> **Selection**:

Areas

A classic means of organizing space, both in the material world and in geographic information systems, is division of land into areas.

There are a variety of different types of areas used for different types of management and analysis. Those areas can be identified with a variety of different naming and numbering schemes. Areas are commonly visualized as maps and analysis of the distribution patterns of attributes across areas is one of the classical techniques of geography. Those will be the subjects of this tutorial.

  1. Polygons
  2. Types of Areas
  3. Area Identifiers
  4. Uncertainty
  5. Describing Area Patterns

Polygons

An area is "a particular extent of space or surface" (Merriam-Webster 2020).

Areas are usually represented in GIS with vector polygons.

Polygons are formed by connecting node points at specific latitudes and longitudes with edge lines that form boundaries.

Figure
Polygon nodes and edges

Curved boundaries are usually stored in GIS as polygons using closely spaced nodes that appear as curves when viewed. Conventional GIS data models do not have the ability to represent complex geometric representations (such as Bézier curves) that are available in graphic design programs like Illustrator.

Figure
Polygon curves

Individual features sometimes consist of multiple polygons that are treated a single entity in GIS. In the example below, the border of England includes islands off the coast. In the second example, the country of South Africa wraps around the country of Lesotho, and the border of Lesotho is a second polygon carving out a hole in the contiguous area of the country.

Figure
Multiple polygons per feature: Islands and holes

Human-defined areas such as political boundaries or building footprints are discrete phenomena with clearly defined edges that are usually best represented as vector polygon objects.

However, some phenomena, especially environmental phenomena, are continuous phenomena that often do not have clear boundaries and are best represented as rasters. In the example raster below, there are clearly areas of high and low vegetation across Africa, but those levels vary continuously across the landscape.

Figure
Vegetation levels as a continuous phenomenon (NASA 2005)

Types of Areas

Getis et al. (2014, 14) defined a taxonomy of four different types of regions that expanded on Hartshorne's (1959) original three-part taxonomy. In the world of GIS, this taxonomy is useful for understanding these different types of areas and how information about them can best be captured, analyzed, and communicated.

Administrative Areas

Administrative areas are areas that are "created by laws, treaties, or regulations" and are usually associated with government, military, or business control or operation (Getis et al. 2014, 14).

Administrative areas have clear, rigorously surveyed boundaries that are well-represented by discrete object polygons.

In the United States, there is a rough nested hierarchy of administrative areas that divide the country into areas that are managed by different levels of government:

Figure
The hierarchy of administrative areas containing Chicago, IL, USA

Local Administrative Areas

At the local level, there is a much wider range of different areas used to divide cities into manageable chunks overseen by separate administrators and departments, such as:

Land use zones are an especially complicated type of administrative area that govern the types of buildings and businesses that can operate in particular areas of cities. The boundaries are dictated by a variety of political and economic factors.

Figure
City of Chicago zoning web map

Cadastres

A cadastre is "an official register of the quantity, value, and ownership of real estate used in apportioning taxes" (Merriam-Webster 2020).

Records for finding displayed items:
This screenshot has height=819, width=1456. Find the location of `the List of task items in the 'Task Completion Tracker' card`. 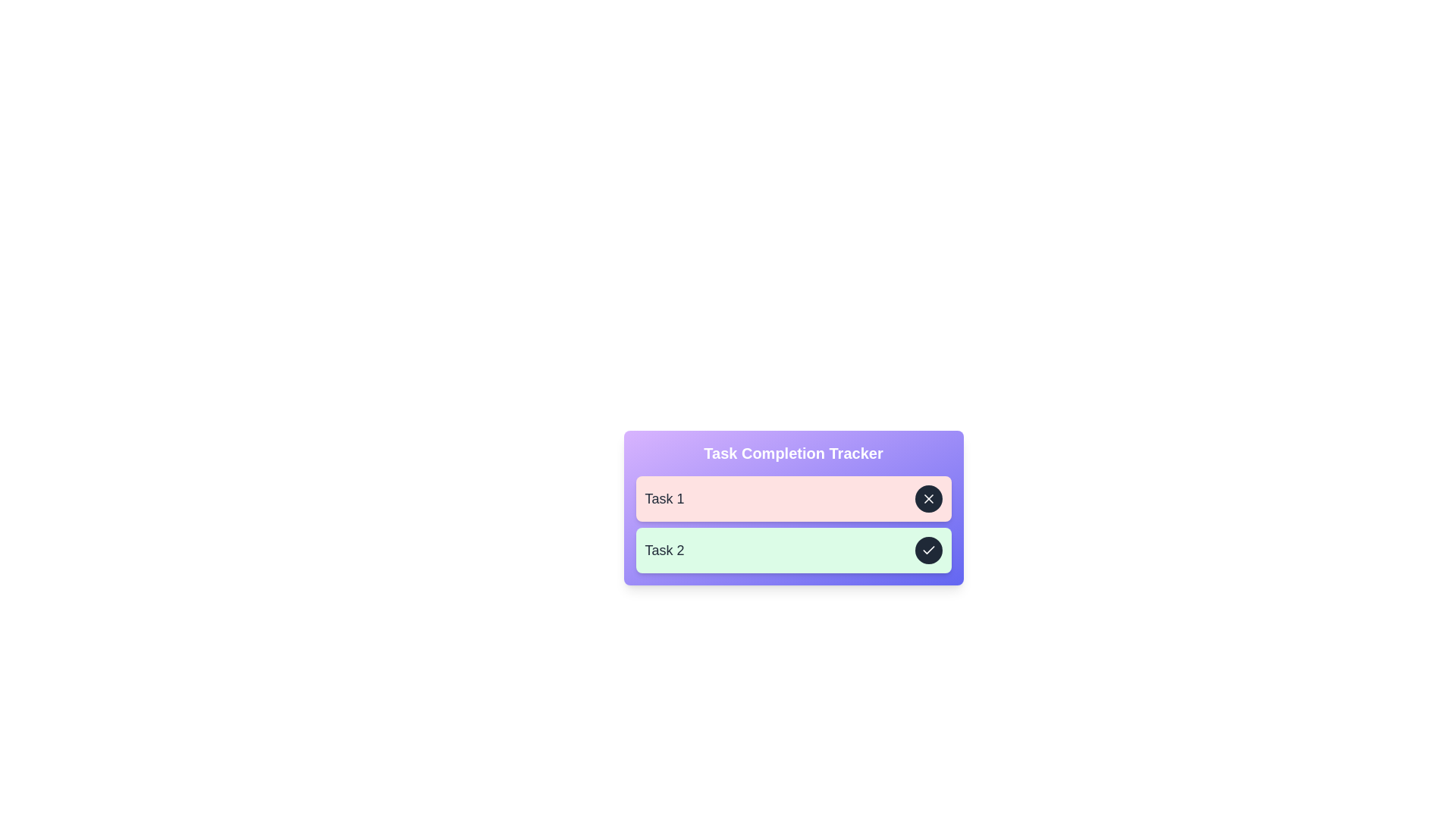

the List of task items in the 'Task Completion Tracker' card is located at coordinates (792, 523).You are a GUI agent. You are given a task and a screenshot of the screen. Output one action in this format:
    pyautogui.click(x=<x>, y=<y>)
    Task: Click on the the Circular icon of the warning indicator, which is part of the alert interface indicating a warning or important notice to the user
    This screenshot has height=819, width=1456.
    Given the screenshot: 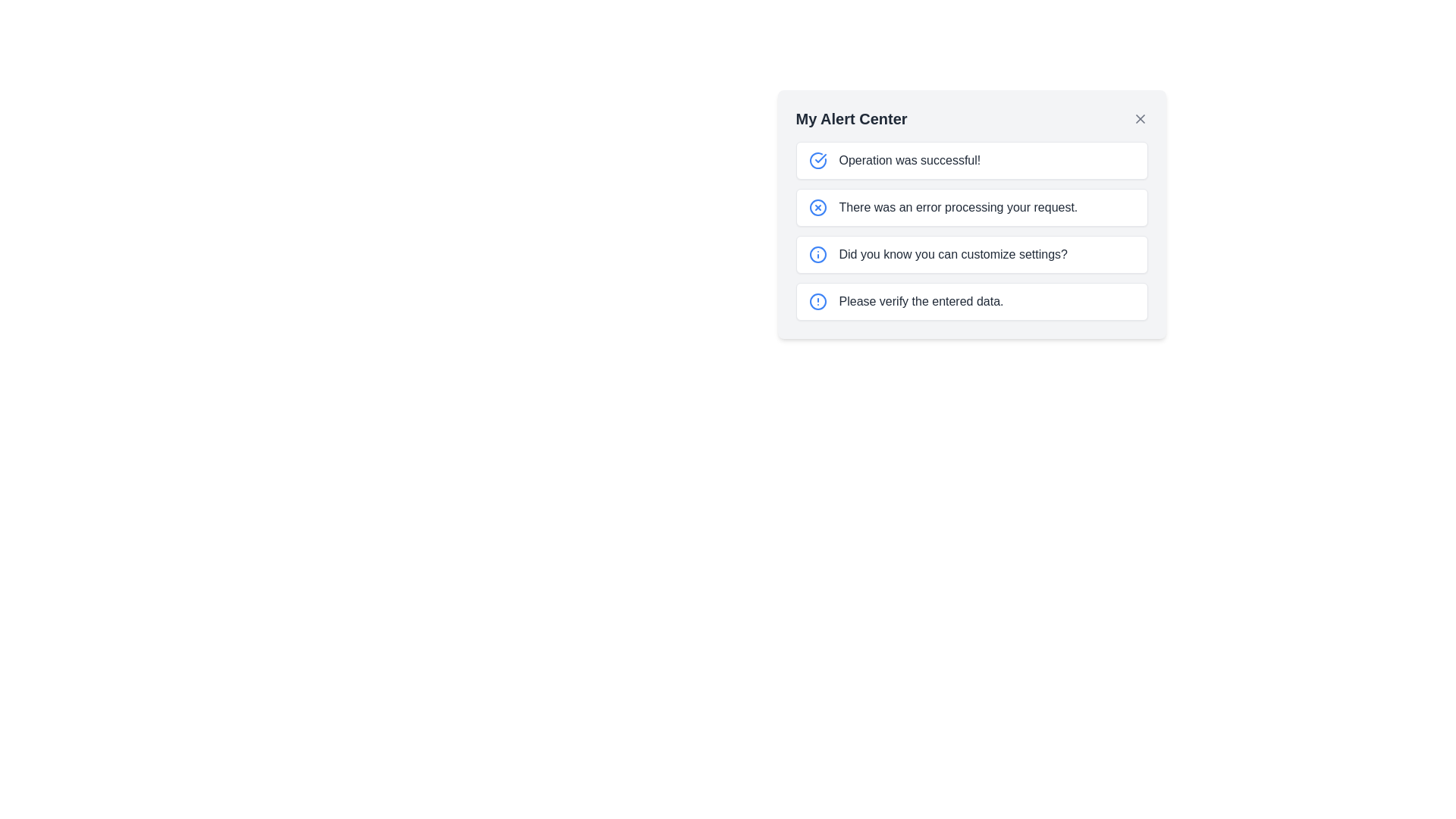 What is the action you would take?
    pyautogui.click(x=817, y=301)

> **Exercise requirements**:
• A. According to the areas tutorial, how are curved boundaries usually stored in GIS?
• B. Print the part of the areas tutorial starting at "Areas are usually" and ending at "programs like Illustrator.".
• C. List the section titles given in the numbered list near the start of the areas tutorial.

> **Responses per task**:
• A. As polygons with closely spaced nodes that appear as curves when viewed.

• B.
Areas are usually represented in GIS with vector polygons.

Polygons are formed by connecting node points at specific latitudes and longitudes with edge lines that form boundaries.

Figure
Polygon nodes and edges

Curved boundaries are usually stored in GIS as polygons using closely spaced nodes that appear as curves when viewed. Conventional GIS data models do not have the ability to represent complex geometric representations (such as Bézier curves) that are available in graphic design programs like Illustrator.

• C.
Polygons
Types of Areas
Area Identifiers
Uncertainty
Describing Area Patterns